Enhancing Robotic Precision in MRI-guided Abdominal Interventions using Active Micro-RF Coil Tracking

Finished: 2025-02-26

MSc assignment

Biopsy has grown to be one of the crucial tools in medicine to determine tissue diagnosis. Due to the large overlap between the representation of diseases on a clinical and radiological level a tissue sample is needed to be investigated pathological to determine appropriate treatment. To perform a targeted biopsy, mostly image guidance is used. In this method, an image modality, mostly ultrasound or CT, is used to track the biopsy needle and the target lesion. However, these modalities come with several limitations.

The use of MRI can overcome these limitations, MRI offers high soft tissue contrast and detail levels over depth combined with options to distinguish between characteristics of pathologies like T1, T2 weighting, perfusion and flow. For abdominal biopsies these advantages can be crucial for reliable clinical outcomes. MRI-guided biopsies are already being performed but large-scale acceptance is hampered by the inaccessibility of the patient due to the narrow design of most conventional MRI systems.
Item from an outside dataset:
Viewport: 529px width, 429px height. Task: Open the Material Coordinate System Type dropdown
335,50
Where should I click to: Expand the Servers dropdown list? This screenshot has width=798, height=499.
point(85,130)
Nowadays the patient is moved multiple times in and outwards of the MRI system to manually adjust the biopsy needle in small steps towards the target lesion, the target lesion also moves under effects as pressure given by the needle, breathing or anatomical deformation. The needle placement process is very time-consuming and inefficient.
This master's assignment focuses on the realisation of an in-bare MR Safe robot for biopsy needle positioning with moving abdominal target lesions. This robot should make it possible to guide the needle to the right position without the need of moving the patient relative to the MR scanner and making it possible to adjust the injection path direction by tracking the movement of target lesion and using the entree points as hinge point.

The realisation of the project can be subdivided into the following phases:
- A literature review into existing MRI-safe and conditional robots and designs.
- A realisation phase where the MRI-safe robot is designed and produced.
- A control engineering phase where inverse kinematics are used for a control algorithm.
- An MRI implementation phase where the robot is implemented in the MRI situation and position-controlled by MRI data.
- A displacement tracking phase where the accuracy of injection path adjustment is measured.

The end product of this Master's assignment will be a prototype of an MRI-safe biopsy robot for the abdomen able to guide a needle towards a moved target, and a research paper.